Manousakis proposes a state of potential consciousness, with the two possible perceptions hanging in limbo. When the relevant wave function is collapsed through the intervention of another, purely classical brain mechanism, one or other of the appropriate neural correlates of consciousness is actualised and the view through one eye or the other enters actual consciousness. This model clearly requires perception to operate on two levels; one, a system that generates the potential consciousness, and two, another which actualises states of consciousness by checking up every now and then.

Thus far we have no particular reason to believe that the application of quantum concepts is anything more than a rather recondite speculation; but Manousakis has shown that the persistence of one state in the binocular rivalry, and the frequency of switching, can be predicted on the basis of his model: moreover, it explains and accurately predicts another observed phenomenon, namely that if the stimuli in a binocular rivalry experiment are removed and returned at intervals, the frequency of switching is significantly reduced. If I’ve understood it correctly (and I’m not quite sure I have), one of the two images tends to stay around because when you collapse the wave function a second time, there is a high probability of it collapsing the same way. If you remove the images for a while, no new collapses can occur until the images return. It’s as though you were throwing a dice and moving to the other state when you threw a six; if you keep throwing, the changes will happen often, but if you take the dice away for a few minutes between each throw, the changes will become less frequent.
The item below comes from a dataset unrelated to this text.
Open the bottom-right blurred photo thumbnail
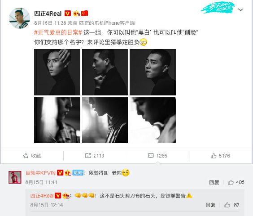253x216 pixels. pyautogui.click(x=153, y=120)
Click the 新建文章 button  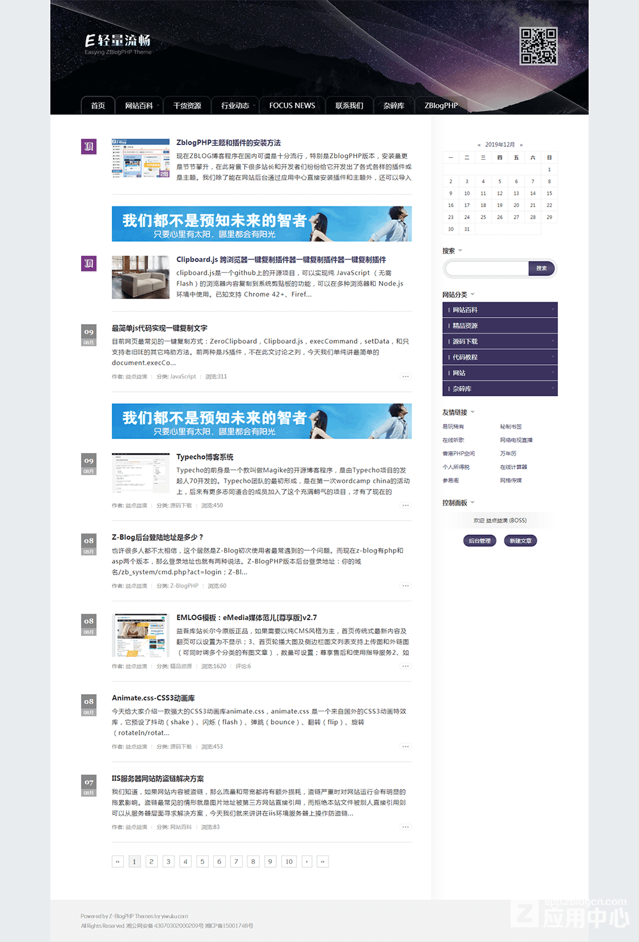(520, 541)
Manousakis has also demonstrated that his theory is consistent with the changes observed in subjects who had taken LSD (a slightly puzzling choice of experiment – I’m slightly surprised it’s even legal – but it seems it reflects established earlier findings in the field).

So – a breakthrough? Possibly, but I see some issues which need clearing up. First, to nail the case down, we need better reasons to think that no mere classical explanation could account for the observations. There might yet be easier ways to account for changes in dominance duration. We also need some explanation of why quantum mechanics only seem to apply in unusual cases of ambiguity like binocular rivalry. A traditional theorist who attributes binocular rivalry to problems with the brain’s interpretative systems has no trouble explaining why the odder effects only occur when we impose special interpretive challenges by setting up unusual conditions: but if a quantum mechanical system is doing the job Manousakis proposes, I would have thought occasional quantum jumps would have been noticeable in ordinary perception, too.

It would help, in addition, to have a clearer idea of how and why quantum mechanics is supposed to apply here. It could presumably be that potential consciousness is generated at a microscopic level where quantum effects would naturally be observable: an account of how that works would be helpful – are we back with Penrosian microtubules? However, Manousakis seems to leave open the possibility that we’re merely dealing with an analogy here, and that the maths he employs just happens to work for both good old-fashioned quantum effects and for a subtle mental mechanism whose basic nature is classical. That would be interesting in a different way.

It will be interesting, in any case, to see whether anyone else picks up on these results.